● **PROBLEM TO SOLVE**:
Count the lines of the listing below that contain the string "agent", treating uppercase and lowercase as different. Reply with the number alone.

==== GIVEN ENTRIES

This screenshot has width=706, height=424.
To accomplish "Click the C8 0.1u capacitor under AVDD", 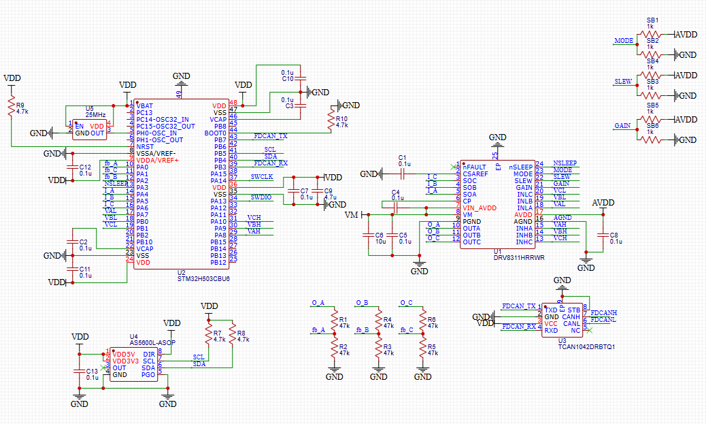I will tap(603, 235).
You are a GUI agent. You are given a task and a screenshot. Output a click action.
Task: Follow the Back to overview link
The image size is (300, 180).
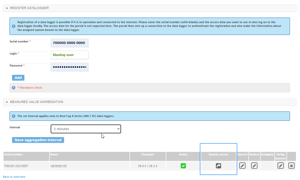(14, 177)
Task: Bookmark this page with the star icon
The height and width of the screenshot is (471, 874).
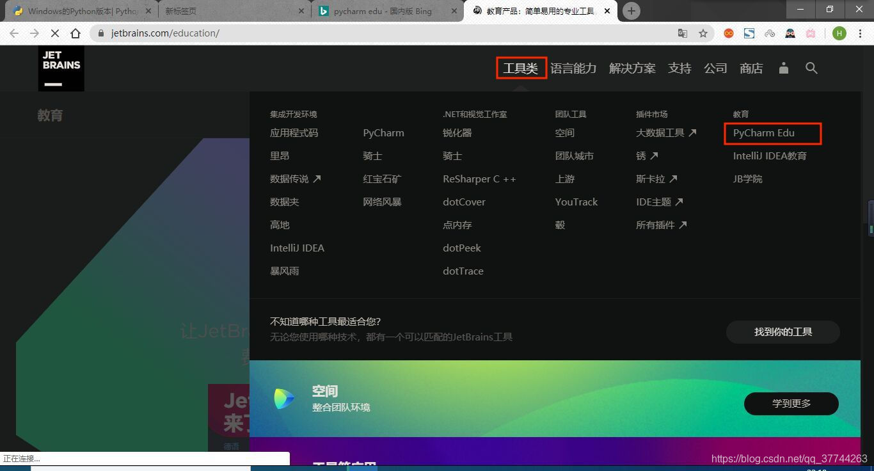Action: point(703,33)
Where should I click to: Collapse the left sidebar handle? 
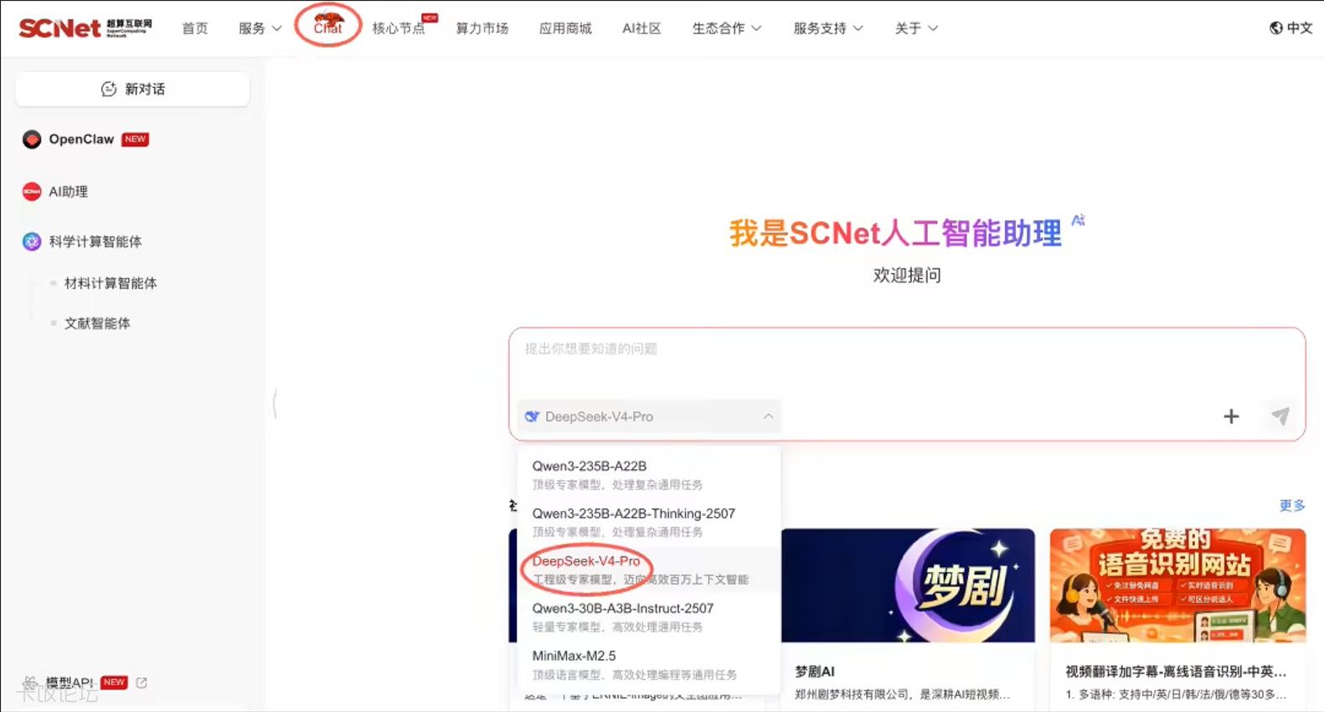tap(275, 405)
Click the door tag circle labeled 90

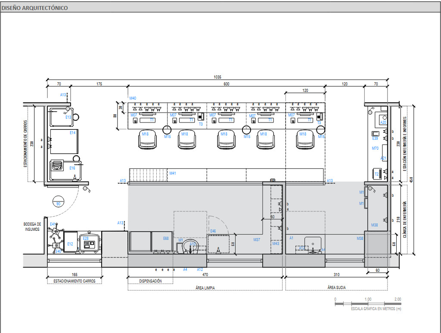(58, 203)
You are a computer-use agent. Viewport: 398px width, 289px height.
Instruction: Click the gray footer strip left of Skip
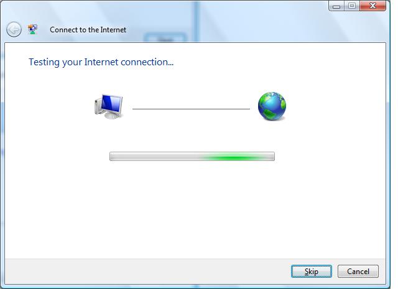[147, 272]
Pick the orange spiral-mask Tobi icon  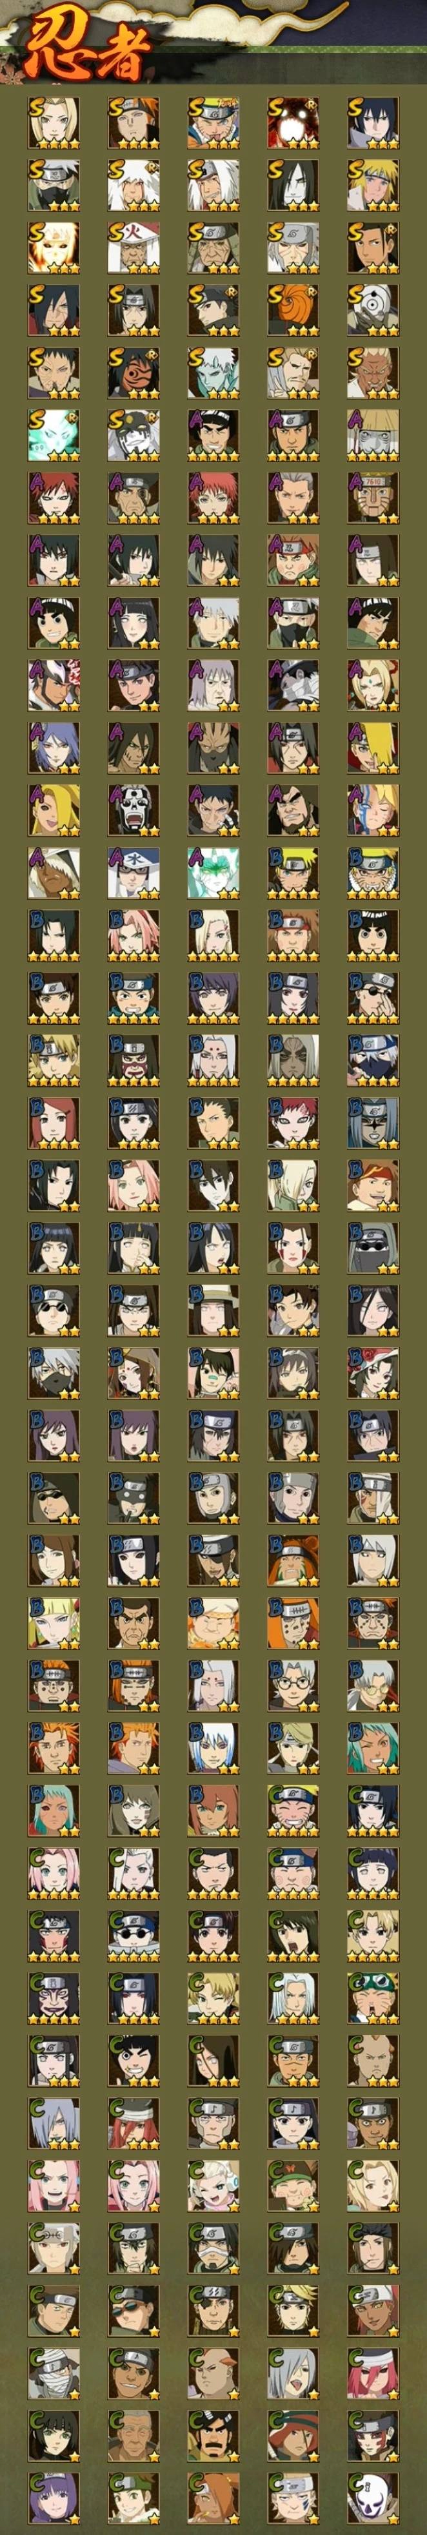(x=292, y=309)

========

● **PROBLEM SOLUTION**:
2